** Provided entries follows **

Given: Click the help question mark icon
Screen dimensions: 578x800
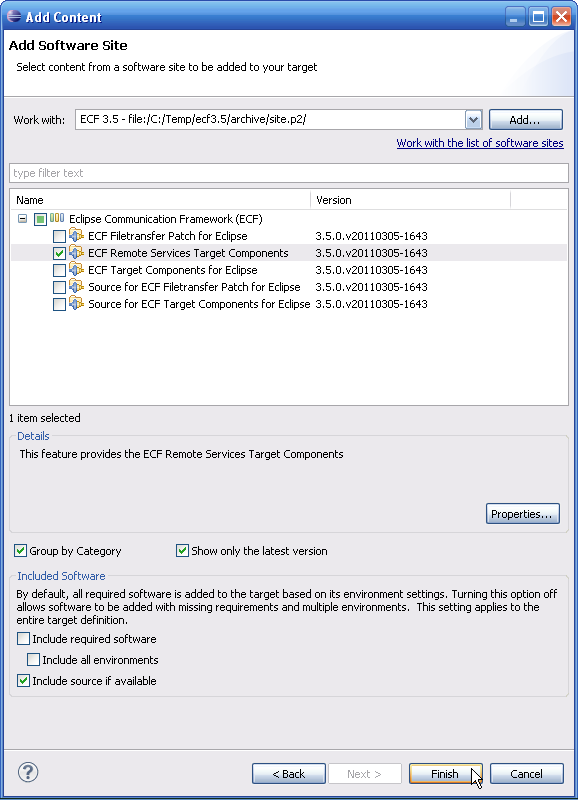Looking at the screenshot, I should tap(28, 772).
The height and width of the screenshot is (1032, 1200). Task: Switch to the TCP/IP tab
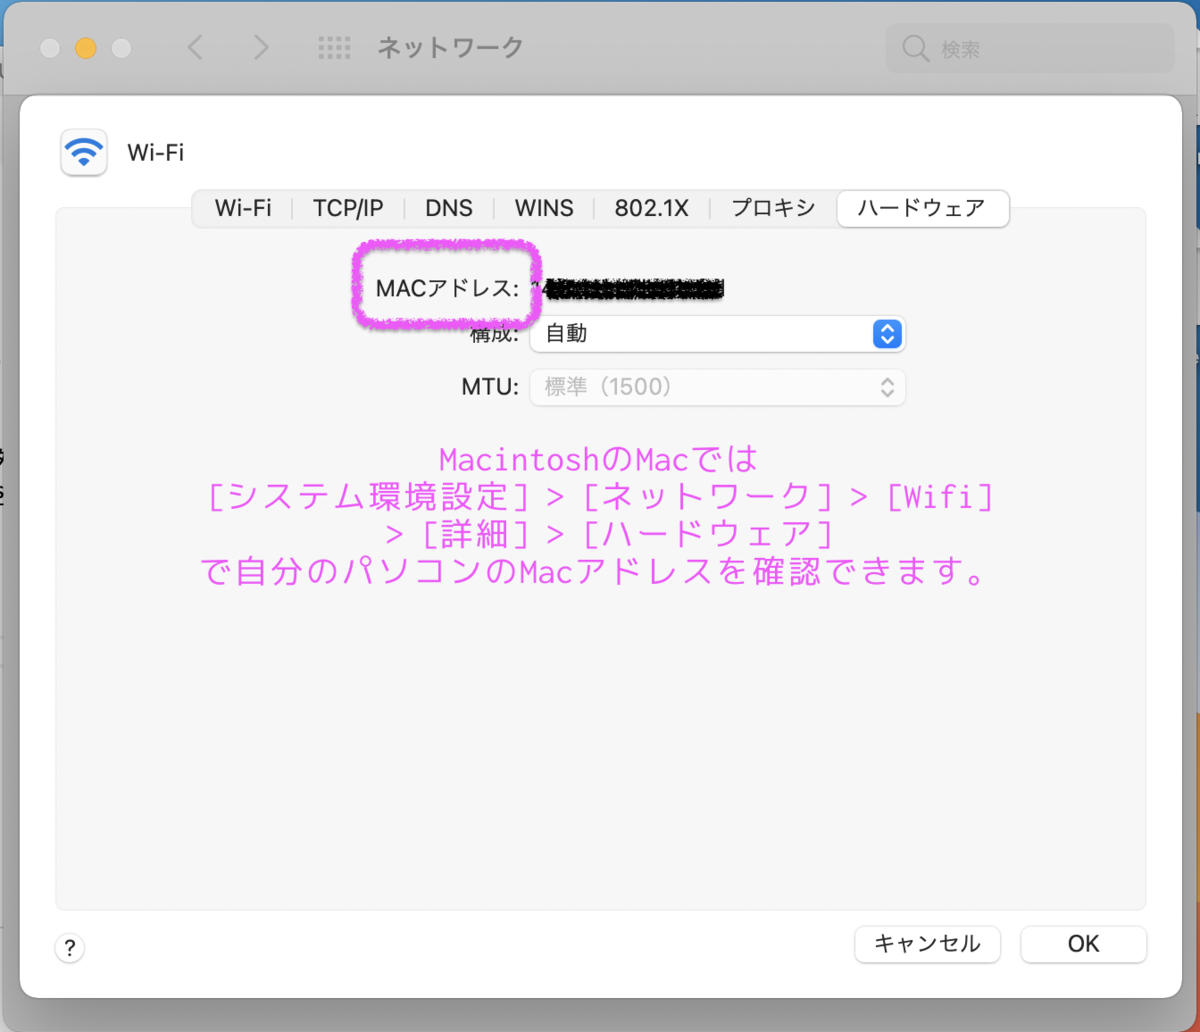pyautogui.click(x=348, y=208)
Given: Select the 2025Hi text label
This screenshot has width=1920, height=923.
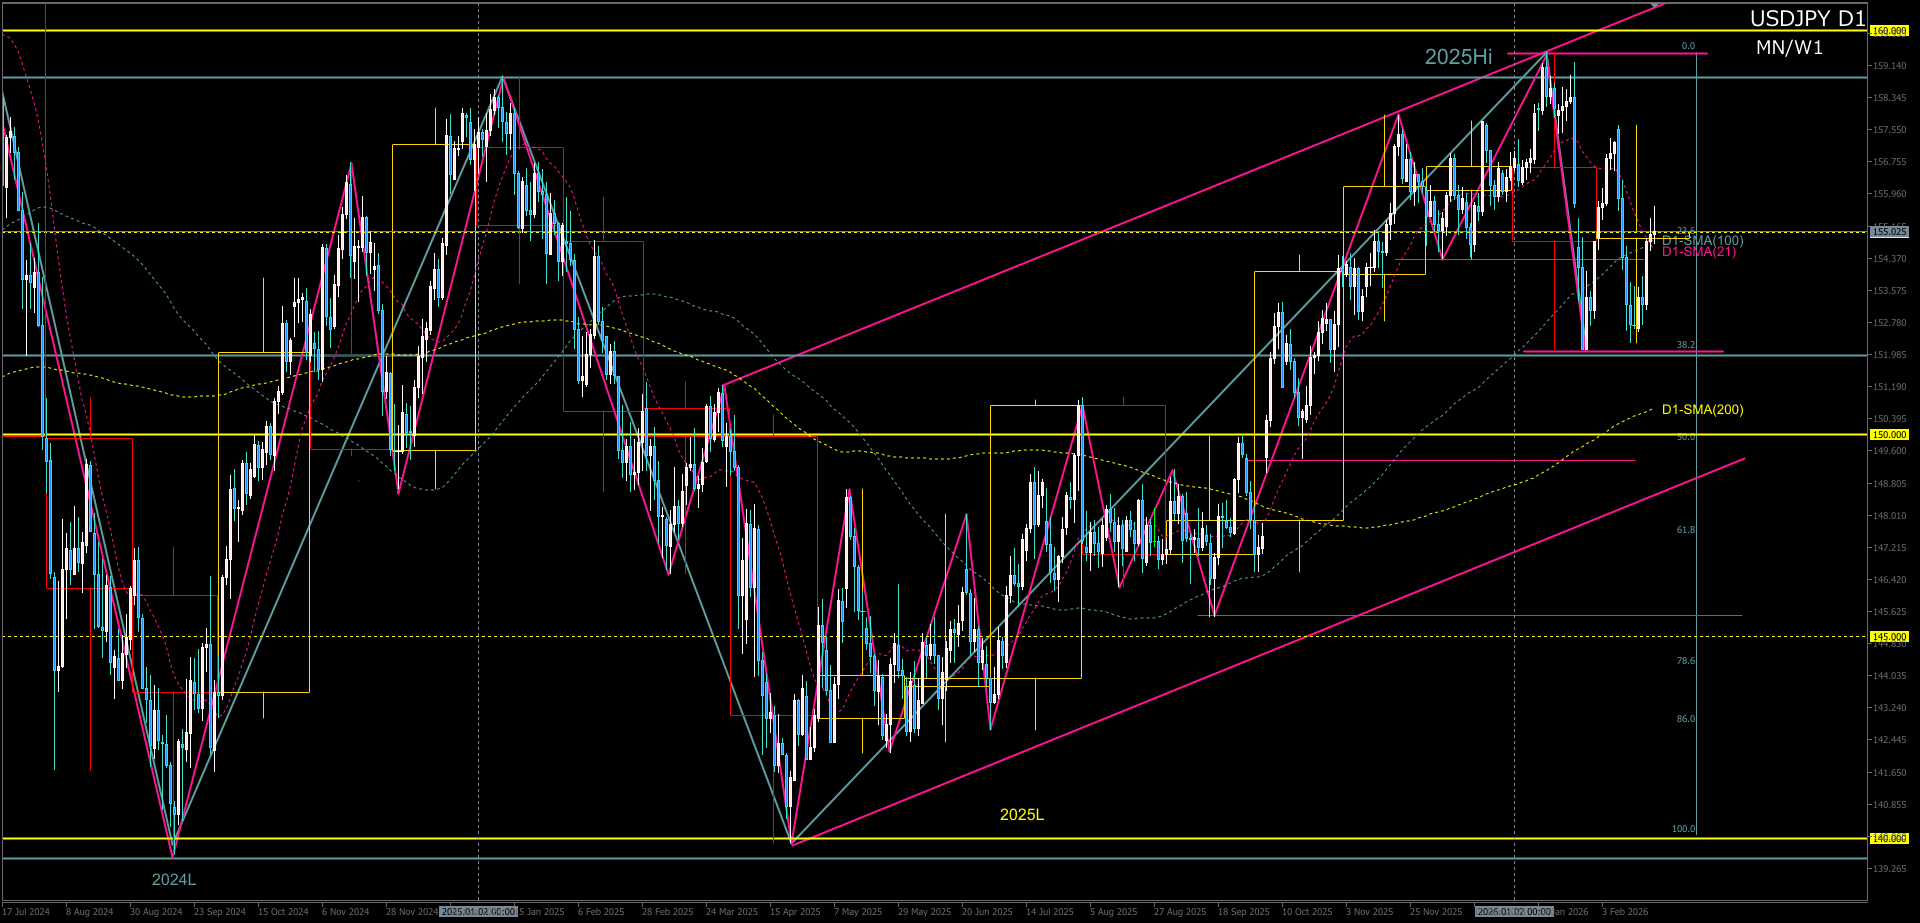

** End of Provided entries **

**Task description**
Only lines holding the string "Given" are wanted; gather each one from the entries above.

**Response to the task**
Given: Click the help question mark icon
Given: Select the 2025Hi text label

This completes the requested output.